The idea that you can be too skinny to build muscle is probably one of the most common myths you see in the fitness industry.
It also leads to some pretty big problems in my opinion. A lot of guys give up early because they think they are somehow programmed not to build muscle. As a result, they often quit lifting altogether or take steroids.
My point here is that you don’t need to resort to either – something I’ve experienced first-hand.

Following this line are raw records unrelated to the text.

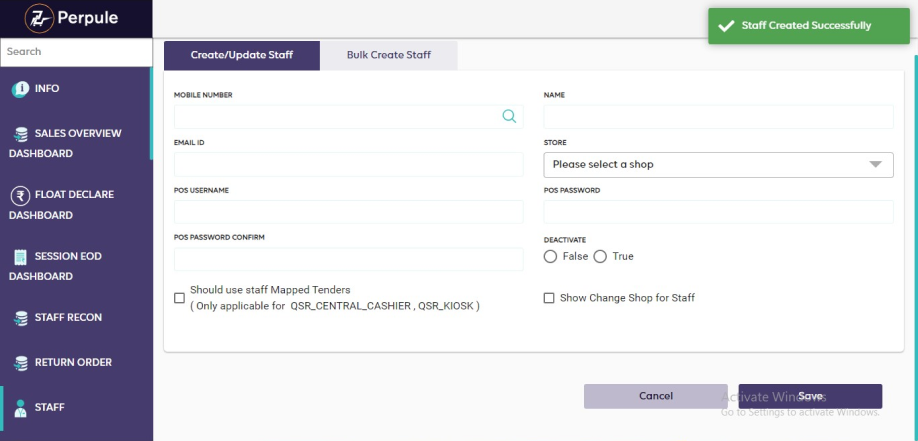Screen dimensions: 918x441
Task: Click the Float Declare rupee icon
Action: pyautogui.click(x=20, y=195)
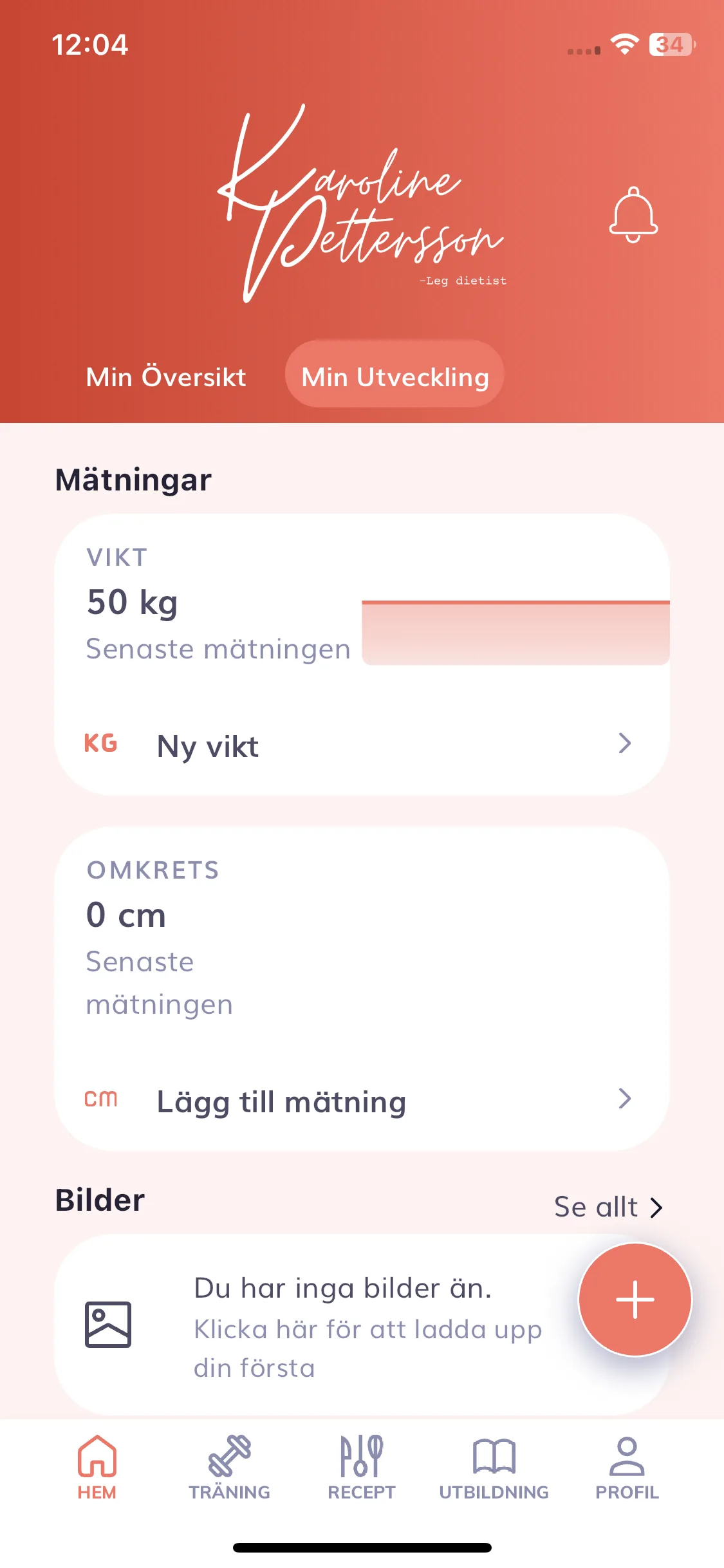724x1568 pixels.
Task: Tap the cm unit icon
Action: point(100,1099)
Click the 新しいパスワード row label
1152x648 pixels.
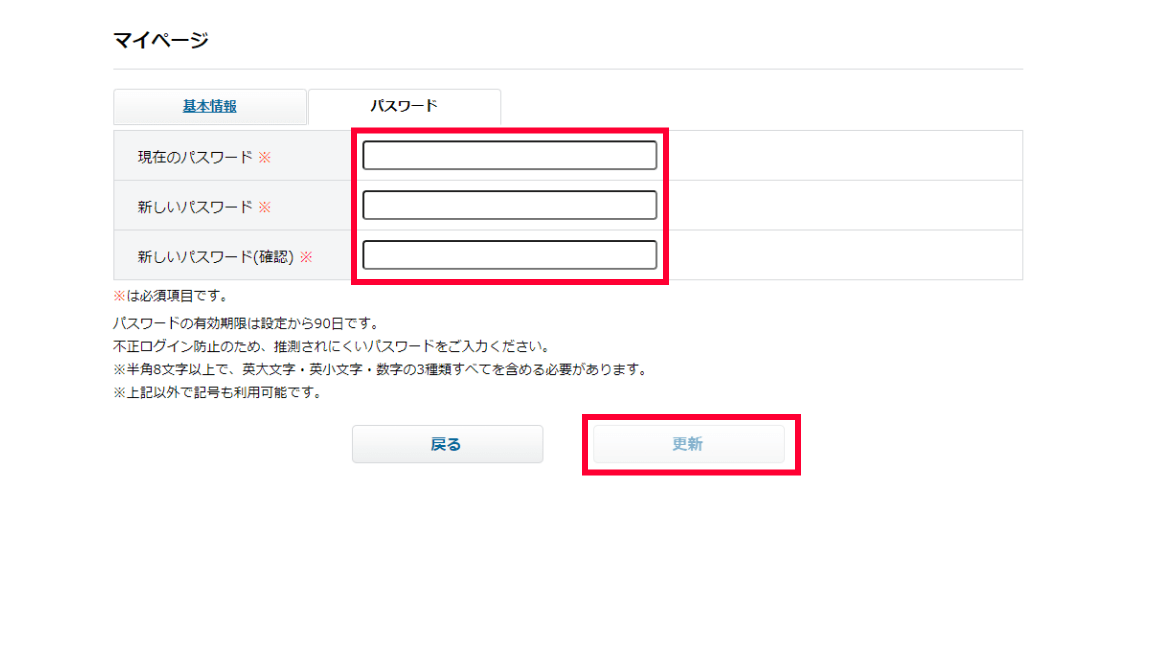[x=195, y=207]
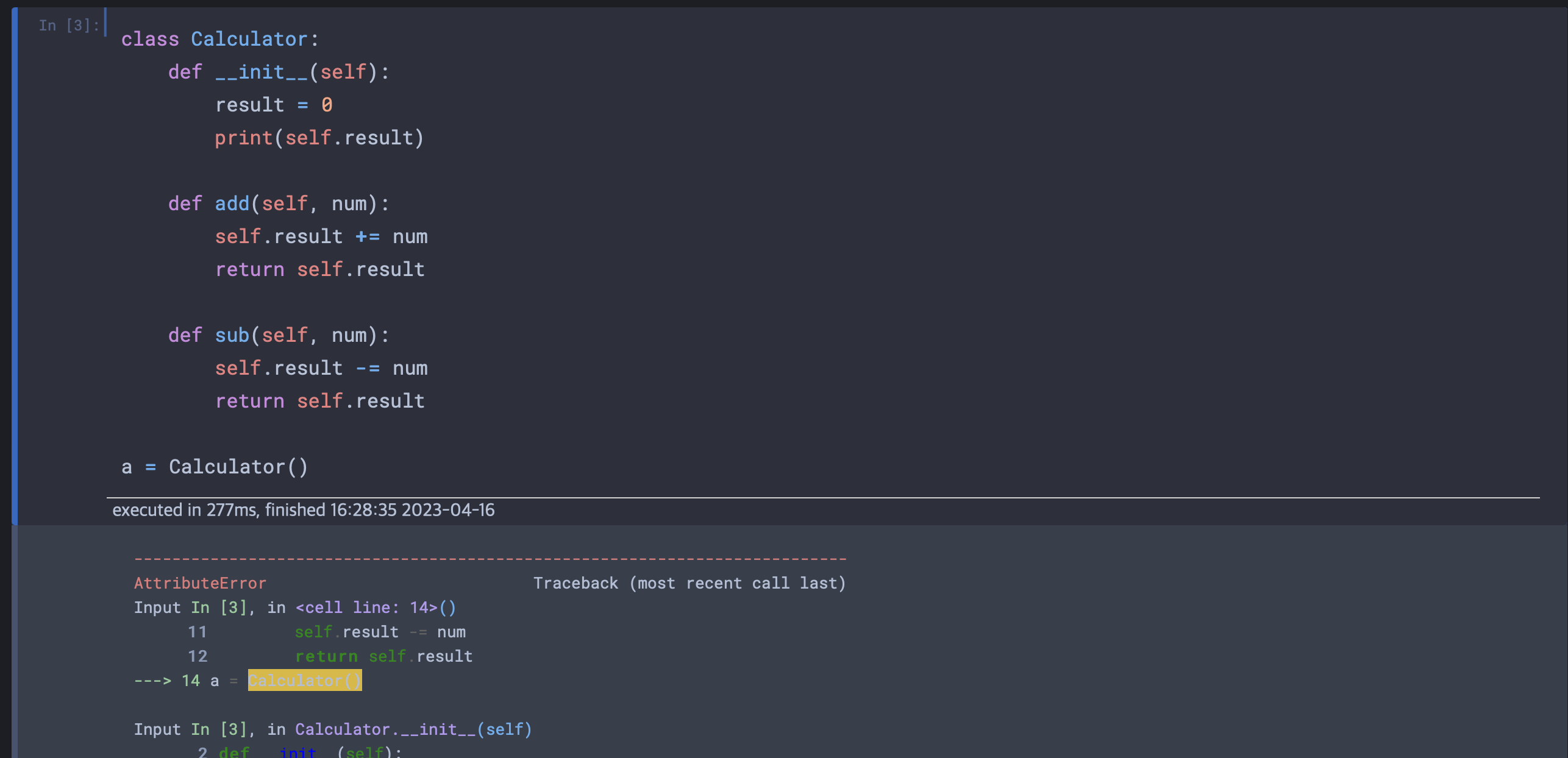Click the AttributeError label in traceback
This screenshot has width=1568, height=758.
tap(200, 583)
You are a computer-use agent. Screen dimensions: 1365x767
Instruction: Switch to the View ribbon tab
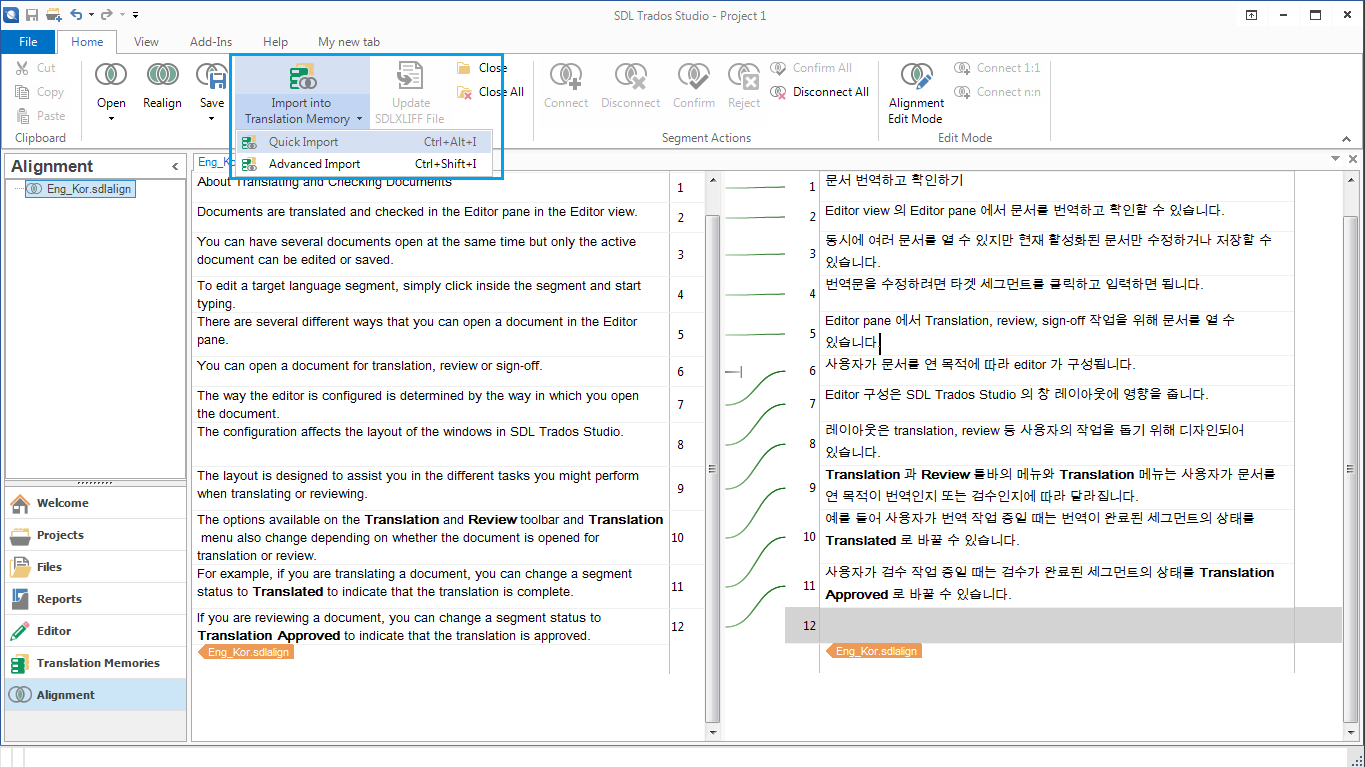click(146, 42)
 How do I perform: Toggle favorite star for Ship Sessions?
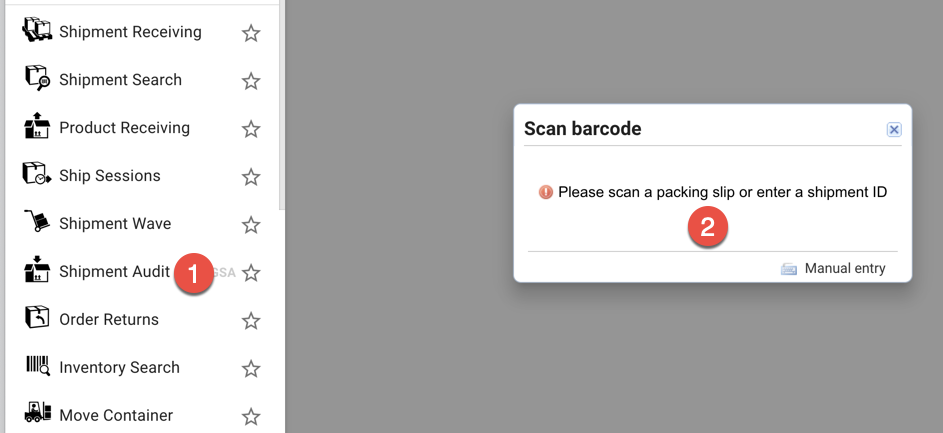pyautogui.click(x=251, y=177)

As you can see from the pic on the left, I was quite a skinny kid/teenager – you would have probably found more meat on a vegan’s toothpick! Through trial and error, I managed to overcome my genetic limitations to build muscle, so if you find yourself in the same boat hopefully you can pick up some tips.
Ectomorphs (naturally skinny people) will typically face a lot of stick – you must have heard ‘abs on a skinny guy don’t count’ etc. This isn’t necessarily a bad place to start from though. From newer pics you can see I’ve tried to remain as lean as possible while adding size. This is because you can bulk up in small, gradual steps without sacrificing much of your definition if you are genetically lean.
Obviously, you will put some fat on when you add size, that’s completely normal as you need to gain weight to grow muscle tissue. Those who naturally hold more body fat would probably kill to be lean to begin with though.
Here are some tips for anyone in the ‘hardgainer’ position looking to pack on mass:
- Food: It may seem obvious, but you probably aren’t eating enough. Authorities say 70g protein is your RDA (Recommended Daily Allowance) but this is really just to prevent medical deficiency. If you actually want to build muscle, go for 1g protein per pound of bodyweight = e.g. 180g protein if you weigh 180lbs. I’d shoot for 2g carbs per pound of bodyweight, and roughly 0.4/0.5g per pound of bodyweight in terms of fat
- Training: A mistake I initially made, and one you constantly see skinnier guys make, is wasting time performing lots of isolation exercises. Concentrate mainly on compound movements – lifts which work more than one major muscle group or joint at once (bench press, dip, squat, pull-up, deadlift, military press etc.)
- Recovery: You may not be training enough – or in many cases are training too much. Some people forget that you don’t actually grow in the gym. You’re breaking down muscle fibres while training. Only when you eat, hydrate and sleep do you actually repair and grow muscle tissue. If you’re hitting the gym 7 days a week for hours on end each time and not seeing improvements, it’s probably time to cut that down and include a couple of rest days.